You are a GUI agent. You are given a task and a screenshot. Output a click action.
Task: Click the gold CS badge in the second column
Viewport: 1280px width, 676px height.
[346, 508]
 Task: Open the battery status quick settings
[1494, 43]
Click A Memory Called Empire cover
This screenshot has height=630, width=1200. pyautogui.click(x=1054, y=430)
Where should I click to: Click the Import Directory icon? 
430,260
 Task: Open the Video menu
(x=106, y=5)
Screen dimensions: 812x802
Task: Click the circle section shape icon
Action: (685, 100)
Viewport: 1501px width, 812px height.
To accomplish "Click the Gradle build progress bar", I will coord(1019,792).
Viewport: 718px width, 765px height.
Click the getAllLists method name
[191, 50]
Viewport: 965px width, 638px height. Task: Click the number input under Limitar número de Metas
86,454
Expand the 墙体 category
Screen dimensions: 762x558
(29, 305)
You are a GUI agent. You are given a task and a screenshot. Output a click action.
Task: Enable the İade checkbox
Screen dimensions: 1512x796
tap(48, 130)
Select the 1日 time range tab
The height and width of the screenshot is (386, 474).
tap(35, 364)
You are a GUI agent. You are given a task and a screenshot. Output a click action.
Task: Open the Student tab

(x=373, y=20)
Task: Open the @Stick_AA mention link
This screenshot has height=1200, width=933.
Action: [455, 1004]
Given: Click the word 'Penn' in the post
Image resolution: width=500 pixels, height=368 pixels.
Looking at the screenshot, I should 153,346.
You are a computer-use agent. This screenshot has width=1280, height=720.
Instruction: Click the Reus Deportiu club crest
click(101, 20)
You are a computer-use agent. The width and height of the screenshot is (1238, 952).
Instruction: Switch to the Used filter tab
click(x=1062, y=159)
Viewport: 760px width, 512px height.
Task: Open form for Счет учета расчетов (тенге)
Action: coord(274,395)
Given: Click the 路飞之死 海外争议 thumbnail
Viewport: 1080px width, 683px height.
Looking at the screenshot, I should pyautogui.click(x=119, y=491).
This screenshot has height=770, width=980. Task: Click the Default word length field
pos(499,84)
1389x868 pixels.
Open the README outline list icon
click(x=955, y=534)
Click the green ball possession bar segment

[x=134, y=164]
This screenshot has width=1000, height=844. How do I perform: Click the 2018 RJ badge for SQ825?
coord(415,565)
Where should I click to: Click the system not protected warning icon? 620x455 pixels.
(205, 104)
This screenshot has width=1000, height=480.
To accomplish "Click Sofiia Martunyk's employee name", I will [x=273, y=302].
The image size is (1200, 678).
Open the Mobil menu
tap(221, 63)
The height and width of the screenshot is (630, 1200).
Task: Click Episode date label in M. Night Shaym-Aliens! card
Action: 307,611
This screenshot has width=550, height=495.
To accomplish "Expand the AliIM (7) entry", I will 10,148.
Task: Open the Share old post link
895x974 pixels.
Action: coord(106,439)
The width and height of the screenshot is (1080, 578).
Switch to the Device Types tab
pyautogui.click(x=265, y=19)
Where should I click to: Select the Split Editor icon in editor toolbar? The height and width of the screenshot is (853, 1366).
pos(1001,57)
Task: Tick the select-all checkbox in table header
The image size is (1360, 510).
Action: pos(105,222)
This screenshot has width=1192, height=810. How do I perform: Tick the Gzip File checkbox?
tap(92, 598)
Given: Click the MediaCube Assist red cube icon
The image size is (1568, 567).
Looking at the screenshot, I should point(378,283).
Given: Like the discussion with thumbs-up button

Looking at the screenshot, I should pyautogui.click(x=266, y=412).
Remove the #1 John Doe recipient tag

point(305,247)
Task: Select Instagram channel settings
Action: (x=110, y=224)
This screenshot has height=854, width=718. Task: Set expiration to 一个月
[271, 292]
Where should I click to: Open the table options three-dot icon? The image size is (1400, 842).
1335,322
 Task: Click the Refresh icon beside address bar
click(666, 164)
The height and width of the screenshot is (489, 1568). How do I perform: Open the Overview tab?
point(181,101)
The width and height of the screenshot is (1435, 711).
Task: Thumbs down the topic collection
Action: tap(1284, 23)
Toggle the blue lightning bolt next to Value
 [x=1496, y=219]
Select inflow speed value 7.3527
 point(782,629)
________________
Copy out, without alteration, the lines of the material above, from the line containing "Task: Tick the" through the line containing "Looking at the screenshot, I should point(378,283).", including both of those lines.

Task: Tick the select-all checkbox in table header
The image size is (1360, 510).
Action: pos(105,222)
This screenshot has width=1192, height=810. How do I perform: Tick the Gzip File checkbox?
tap(92, 598)
Given: Click the MediaCube Assist red cube icon
The image size is (1568, 567).
Looking at the screenshot, I should point(378,283).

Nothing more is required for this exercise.